# Kate Middletons wedding nails.



## zadidoll (Apr 30, 2011)

http://www.graziadaily.co.uk/GraziaDailyNails/archive/2011/04/29/win-kate-middletons-wedding-nail-polish.htm



> And...breath.  Finally we've seen the dress, the hair and the make-up but you know what _GDN_ is reeeally interested in - her digits!  So we can exclusively reveal *Marina Sandoval*, manicurist extraordinaire, painted *Kate Middleton*'s nails yesterday lunchtime in *Bourjois*' "Rose Lounge" no 28 (mixed with a little bit of *Essie* 423 Allure). The pale creamy pink shade is perfect for our future queen because, as we all know, Kate wanted to go neutral-classic for her bridal look. Of course, as *William* placed (actually, pushed and shoved) the wedding band on his new wife, we all cooed at the way Kate - sorry, *Princess Catherine* has stayed true to her classic style on the biggest day of her life.

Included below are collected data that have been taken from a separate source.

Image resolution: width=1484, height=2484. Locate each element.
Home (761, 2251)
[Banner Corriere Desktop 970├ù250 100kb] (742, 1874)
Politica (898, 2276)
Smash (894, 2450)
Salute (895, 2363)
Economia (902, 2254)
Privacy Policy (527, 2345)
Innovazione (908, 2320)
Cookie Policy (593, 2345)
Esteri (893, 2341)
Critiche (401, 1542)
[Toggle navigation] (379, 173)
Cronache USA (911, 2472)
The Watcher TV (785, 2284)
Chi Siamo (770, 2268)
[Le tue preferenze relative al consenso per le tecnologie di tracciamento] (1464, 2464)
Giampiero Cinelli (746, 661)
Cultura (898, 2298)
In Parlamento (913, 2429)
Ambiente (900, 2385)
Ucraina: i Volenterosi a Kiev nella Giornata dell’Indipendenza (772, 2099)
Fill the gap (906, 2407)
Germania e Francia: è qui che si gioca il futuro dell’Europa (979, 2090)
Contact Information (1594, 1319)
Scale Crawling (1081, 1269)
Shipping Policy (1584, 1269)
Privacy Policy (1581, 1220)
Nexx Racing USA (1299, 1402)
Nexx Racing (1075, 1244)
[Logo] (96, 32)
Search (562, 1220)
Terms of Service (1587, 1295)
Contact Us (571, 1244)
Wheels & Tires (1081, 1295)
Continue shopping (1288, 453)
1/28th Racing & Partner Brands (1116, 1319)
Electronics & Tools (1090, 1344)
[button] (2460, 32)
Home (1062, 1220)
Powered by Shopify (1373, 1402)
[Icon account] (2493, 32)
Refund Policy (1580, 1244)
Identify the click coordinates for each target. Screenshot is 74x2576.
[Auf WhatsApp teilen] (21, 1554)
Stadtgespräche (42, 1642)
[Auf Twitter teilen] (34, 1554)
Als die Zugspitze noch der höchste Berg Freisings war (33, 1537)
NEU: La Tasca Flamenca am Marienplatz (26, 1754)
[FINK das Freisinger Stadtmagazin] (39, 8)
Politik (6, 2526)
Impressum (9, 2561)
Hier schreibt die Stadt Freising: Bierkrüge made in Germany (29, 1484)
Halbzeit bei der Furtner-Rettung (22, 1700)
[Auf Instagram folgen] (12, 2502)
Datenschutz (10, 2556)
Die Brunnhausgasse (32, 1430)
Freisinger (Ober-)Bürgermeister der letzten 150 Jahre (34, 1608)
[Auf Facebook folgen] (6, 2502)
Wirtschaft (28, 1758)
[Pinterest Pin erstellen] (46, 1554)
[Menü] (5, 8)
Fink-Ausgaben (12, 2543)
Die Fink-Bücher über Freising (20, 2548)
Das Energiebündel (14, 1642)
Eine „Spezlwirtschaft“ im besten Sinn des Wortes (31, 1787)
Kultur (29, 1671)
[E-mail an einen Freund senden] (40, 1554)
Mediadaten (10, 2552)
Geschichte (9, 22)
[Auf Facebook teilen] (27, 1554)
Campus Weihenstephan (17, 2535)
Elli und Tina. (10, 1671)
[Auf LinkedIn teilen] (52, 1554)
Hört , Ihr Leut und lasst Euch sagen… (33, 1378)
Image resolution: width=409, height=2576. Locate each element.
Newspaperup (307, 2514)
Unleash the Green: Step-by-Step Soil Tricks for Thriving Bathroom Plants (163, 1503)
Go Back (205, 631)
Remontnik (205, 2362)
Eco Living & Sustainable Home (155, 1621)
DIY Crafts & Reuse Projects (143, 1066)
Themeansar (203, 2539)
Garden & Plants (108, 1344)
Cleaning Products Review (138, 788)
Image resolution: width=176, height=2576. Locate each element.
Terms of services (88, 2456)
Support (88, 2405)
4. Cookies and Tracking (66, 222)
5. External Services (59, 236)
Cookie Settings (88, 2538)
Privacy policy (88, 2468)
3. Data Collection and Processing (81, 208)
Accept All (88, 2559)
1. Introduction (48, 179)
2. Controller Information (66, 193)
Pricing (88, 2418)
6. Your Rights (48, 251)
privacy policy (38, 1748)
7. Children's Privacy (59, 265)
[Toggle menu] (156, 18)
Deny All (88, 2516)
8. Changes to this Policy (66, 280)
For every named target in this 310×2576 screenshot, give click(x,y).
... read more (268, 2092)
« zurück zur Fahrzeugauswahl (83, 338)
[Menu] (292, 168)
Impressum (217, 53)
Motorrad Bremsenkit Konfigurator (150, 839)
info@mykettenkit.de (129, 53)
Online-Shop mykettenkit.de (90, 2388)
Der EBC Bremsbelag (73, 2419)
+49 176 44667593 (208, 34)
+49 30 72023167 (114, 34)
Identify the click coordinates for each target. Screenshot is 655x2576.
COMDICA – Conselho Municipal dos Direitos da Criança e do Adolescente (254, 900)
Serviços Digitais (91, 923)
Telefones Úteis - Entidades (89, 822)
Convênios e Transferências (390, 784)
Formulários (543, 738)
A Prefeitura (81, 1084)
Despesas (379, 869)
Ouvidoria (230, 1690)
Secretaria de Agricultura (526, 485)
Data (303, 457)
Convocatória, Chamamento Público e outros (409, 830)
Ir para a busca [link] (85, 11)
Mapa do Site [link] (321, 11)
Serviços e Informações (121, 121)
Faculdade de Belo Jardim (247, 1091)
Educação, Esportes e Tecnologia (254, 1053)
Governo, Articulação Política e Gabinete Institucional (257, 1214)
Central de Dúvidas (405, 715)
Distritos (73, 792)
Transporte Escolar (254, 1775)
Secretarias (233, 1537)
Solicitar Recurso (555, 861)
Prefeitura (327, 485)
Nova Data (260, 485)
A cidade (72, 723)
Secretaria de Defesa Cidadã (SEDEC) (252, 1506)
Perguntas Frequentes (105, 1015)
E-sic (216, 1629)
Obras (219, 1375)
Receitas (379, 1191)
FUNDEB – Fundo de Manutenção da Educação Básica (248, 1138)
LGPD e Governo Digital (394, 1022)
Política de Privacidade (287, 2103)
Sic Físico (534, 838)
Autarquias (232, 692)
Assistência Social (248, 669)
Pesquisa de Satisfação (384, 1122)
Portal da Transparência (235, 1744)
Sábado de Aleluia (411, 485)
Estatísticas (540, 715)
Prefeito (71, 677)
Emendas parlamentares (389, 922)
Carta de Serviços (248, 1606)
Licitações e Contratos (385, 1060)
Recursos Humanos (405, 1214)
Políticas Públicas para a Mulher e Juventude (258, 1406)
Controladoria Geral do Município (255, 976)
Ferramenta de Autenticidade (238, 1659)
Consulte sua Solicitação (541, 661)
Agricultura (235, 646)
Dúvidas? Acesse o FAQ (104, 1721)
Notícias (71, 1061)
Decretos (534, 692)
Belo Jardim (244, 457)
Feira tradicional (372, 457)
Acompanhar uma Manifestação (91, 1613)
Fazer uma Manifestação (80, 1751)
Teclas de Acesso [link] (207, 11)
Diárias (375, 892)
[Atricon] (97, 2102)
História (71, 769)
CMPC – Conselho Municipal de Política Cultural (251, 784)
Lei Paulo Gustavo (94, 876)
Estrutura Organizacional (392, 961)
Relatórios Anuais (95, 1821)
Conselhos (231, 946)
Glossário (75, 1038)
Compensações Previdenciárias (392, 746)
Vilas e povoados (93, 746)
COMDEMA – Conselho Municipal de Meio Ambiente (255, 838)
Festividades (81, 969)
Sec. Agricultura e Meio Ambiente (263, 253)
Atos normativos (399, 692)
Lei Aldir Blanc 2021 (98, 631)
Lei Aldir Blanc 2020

 For those in the UK the polish is sold at Boots but those in the US can forget about getting a bottle through Boots. Canadians you're in luck! Bourjois is sold in Canada! You can find it at Sears and Sephora in Canada!

http://www.bourjois.ca/







Bourjois Paris So Laque! Ultra Shine Nail Polish in Rose Lounge, # 28.

Essie 423 Allure should be available in the US.


----------



## AmourAnnette (May 1, 2011)

I expected more for her manicure, to be honest. But it was what she was aiming for, simple and elegant


----------



## llehsal (May 1, 2011)

Oh dear.  Hot number.


----------



## 2010sherrybaby (May 3, 2011)

> Originally Posted by *AmourAnnette* /img/forum/go_quote.gif
> 
> I expected more for her manicure, to be honest. But it was what she was aiming for, simple and elegant


Very elegant. I love it. Very queen like lol


----------